[PATCH] x86/svm: Use flush-by-asid when available

Andrew Cooper posted 1 patch 3 years, 10 months ago
Patches applied successfully (tree, apply log)
git fetch https://github.com/patchew-project/xen tags/patchew/20200505182539.12247-1-andrew.cooper3@citrix.com
xen/arch/x86/hvm/svm/asid.c       | 9 ++++++---
xen/include/asm-x86/hvm/svm/svm.h | 1 +
2 files changed, 7 insertions(+), 3 deletions(-)
[PATCH] x86/svm: Use flush-by-asid when available
Posted by Andrew Cooper 3 years, 10 months ago
AMD Fam15h processors introduced the flush-by-asid feature, for more fine
grain flushing purposes.

Flushing everything including ASID 0 (i.e. Xen context) is an an unnecesserily
large hammer, and never necessary in the context of guest TLBs needing
invalidating.

When available, use TLB_CTRL_FLUSH_ASID in preference to TLB_CTRL_FLUSH_ALL.

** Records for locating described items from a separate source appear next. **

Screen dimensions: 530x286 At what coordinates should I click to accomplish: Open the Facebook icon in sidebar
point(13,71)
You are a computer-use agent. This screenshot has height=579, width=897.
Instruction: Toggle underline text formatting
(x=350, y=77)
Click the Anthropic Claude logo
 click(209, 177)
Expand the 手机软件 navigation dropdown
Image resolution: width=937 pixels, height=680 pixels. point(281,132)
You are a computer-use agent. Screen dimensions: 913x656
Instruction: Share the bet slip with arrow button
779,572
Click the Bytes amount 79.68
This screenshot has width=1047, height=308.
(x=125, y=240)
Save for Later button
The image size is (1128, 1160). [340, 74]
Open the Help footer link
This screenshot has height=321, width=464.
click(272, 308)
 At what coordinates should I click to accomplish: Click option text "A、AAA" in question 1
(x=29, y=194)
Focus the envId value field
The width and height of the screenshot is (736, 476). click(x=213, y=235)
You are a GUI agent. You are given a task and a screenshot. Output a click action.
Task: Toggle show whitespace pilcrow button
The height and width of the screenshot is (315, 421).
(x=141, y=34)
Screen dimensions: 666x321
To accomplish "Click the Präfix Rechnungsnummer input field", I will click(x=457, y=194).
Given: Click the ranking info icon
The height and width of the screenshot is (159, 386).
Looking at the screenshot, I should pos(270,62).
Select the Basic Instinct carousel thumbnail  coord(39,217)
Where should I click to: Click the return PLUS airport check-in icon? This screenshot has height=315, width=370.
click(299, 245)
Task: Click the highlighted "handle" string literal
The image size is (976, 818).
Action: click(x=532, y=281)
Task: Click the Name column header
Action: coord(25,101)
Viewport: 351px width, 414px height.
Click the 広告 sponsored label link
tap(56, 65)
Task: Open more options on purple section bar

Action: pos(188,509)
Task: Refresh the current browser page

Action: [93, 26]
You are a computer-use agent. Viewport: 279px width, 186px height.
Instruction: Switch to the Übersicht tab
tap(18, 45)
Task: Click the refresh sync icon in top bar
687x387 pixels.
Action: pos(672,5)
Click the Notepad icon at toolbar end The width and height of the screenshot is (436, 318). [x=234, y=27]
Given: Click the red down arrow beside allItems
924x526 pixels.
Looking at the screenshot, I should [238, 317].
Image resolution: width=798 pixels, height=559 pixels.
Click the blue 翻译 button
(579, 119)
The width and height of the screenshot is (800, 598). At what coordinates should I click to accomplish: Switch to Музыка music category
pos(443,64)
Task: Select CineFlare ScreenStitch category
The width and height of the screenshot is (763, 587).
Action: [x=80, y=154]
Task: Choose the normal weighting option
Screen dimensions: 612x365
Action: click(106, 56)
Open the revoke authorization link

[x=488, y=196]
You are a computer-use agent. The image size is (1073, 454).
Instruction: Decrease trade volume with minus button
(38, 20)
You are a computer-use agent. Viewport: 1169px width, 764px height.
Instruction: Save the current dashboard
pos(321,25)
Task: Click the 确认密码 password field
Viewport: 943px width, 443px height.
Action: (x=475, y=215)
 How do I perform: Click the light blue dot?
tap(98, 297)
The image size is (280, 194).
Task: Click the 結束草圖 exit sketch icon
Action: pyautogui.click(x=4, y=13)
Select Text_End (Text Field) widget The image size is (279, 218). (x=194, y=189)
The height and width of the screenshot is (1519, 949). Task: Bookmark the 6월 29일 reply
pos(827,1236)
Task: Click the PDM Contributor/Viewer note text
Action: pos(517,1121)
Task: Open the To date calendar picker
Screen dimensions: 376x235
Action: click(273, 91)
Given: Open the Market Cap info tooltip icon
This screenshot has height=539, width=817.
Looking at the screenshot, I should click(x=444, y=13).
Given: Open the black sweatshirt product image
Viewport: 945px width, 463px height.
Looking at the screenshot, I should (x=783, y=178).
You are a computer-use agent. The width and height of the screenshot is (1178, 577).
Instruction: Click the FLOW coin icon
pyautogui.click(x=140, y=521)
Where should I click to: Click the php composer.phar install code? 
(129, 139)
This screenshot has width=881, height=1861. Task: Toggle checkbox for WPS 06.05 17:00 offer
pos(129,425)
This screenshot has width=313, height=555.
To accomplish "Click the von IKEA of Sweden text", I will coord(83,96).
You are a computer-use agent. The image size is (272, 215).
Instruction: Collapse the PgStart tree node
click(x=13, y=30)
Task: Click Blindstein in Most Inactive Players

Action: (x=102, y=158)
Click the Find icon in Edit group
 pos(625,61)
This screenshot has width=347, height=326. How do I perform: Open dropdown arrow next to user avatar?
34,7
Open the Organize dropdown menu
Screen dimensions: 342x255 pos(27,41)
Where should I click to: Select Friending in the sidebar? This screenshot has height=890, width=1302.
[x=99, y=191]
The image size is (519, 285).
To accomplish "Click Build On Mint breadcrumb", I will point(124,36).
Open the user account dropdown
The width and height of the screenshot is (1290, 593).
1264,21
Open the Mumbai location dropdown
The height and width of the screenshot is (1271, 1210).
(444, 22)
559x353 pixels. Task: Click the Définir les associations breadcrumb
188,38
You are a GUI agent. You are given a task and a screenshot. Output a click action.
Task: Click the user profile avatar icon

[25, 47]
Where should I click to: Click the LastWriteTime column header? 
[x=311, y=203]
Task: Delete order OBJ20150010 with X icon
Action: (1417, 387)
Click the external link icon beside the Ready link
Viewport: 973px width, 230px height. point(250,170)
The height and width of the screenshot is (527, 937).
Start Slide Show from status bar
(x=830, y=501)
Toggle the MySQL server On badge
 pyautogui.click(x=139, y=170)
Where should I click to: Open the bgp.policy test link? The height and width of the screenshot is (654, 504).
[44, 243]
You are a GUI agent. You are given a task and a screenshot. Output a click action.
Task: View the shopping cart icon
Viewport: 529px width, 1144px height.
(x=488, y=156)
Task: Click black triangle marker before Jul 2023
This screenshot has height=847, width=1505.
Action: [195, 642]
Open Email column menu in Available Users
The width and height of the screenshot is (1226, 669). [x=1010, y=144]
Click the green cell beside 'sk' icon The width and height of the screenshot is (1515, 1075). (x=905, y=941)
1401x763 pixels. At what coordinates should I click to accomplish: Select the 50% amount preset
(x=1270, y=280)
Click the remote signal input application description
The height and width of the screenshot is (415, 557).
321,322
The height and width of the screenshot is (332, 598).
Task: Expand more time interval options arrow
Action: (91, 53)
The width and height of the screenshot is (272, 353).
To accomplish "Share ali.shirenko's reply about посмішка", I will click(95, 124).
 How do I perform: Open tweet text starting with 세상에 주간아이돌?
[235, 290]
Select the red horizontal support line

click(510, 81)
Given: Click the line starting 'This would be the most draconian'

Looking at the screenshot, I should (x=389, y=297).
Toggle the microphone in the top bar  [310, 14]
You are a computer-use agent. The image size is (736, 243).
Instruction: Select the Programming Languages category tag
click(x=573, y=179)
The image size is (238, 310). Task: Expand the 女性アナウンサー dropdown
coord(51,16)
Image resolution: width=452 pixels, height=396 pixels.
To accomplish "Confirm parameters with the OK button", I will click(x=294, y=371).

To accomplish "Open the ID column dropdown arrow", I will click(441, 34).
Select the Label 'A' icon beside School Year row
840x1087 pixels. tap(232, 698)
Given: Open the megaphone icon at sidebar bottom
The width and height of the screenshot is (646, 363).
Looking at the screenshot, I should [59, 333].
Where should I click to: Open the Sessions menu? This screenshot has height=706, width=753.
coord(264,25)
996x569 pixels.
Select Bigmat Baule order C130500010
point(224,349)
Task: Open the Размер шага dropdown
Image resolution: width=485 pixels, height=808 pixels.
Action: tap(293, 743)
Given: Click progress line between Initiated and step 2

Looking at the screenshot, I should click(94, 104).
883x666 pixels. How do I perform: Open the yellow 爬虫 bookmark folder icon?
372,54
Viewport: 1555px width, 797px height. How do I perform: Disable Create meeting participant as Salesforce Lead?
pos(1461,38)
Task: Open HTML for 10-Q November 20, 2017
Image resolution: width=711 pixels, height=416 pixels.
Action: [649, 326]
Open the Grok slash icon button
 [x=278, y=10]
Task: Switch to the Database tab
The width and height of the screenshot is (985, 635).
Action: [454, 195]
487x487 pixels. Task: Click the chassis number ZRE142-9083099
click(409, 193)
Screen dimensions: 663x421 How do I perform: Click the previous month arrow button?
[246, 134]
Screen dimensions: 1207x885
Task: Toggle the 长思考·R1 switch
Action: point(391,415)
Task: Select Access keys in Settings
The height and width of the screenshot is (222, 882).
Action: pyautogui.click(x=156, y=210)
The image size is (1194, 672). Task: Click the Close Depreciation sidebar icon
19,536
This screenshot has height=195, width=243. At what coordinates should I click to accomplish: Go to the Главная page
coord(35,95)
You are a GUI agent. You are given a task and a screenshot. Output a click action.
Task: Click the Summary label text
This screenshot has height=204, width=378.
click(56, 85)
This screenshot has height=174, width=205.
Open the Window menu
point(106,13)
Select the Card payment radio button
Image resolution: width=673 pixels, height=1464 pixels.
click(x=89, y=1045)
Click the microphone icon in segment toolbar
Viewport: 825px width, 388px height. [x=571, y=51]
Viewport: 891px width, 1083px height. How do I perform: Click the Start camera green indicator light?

Signed-off-by: Andrew Cooper <andrew.cooper3@citrix.com>
---
CC: Jan Beulich <JBeulich@suse.com>
CC: Wei Liu <wl@xen.org>
CC: Roger Pau Monné <roger.pau@citrix.com>

The APM currently describes tlb_control encoding 1 as "Flush entire
TLB (Should be used only by legacy hypervisors.)".  AMD have agreed that this
is misleading and should say "legacy hardware" instead.

This change does come with a minor observed perf improvement on Fam17h
hardware, of ~0.6s over ~22s for my XTF pagewalk test.  This test will spot
TLB flushing issues, but isn't optimal for spotting the perf increase from
better flushing.  There were no observed differences for Fam15h, but this
could simply mean that the measured code footprint was larger than the TLB on
this CPU.
---
 xen/arch/x86/hvm/svm/asid.c       | 9 ++++++---
 xen/include/asm-x86/hvm/svm/svm.h | 1 +
 2 files changed, 7 insertions(+), 3 deletions(-)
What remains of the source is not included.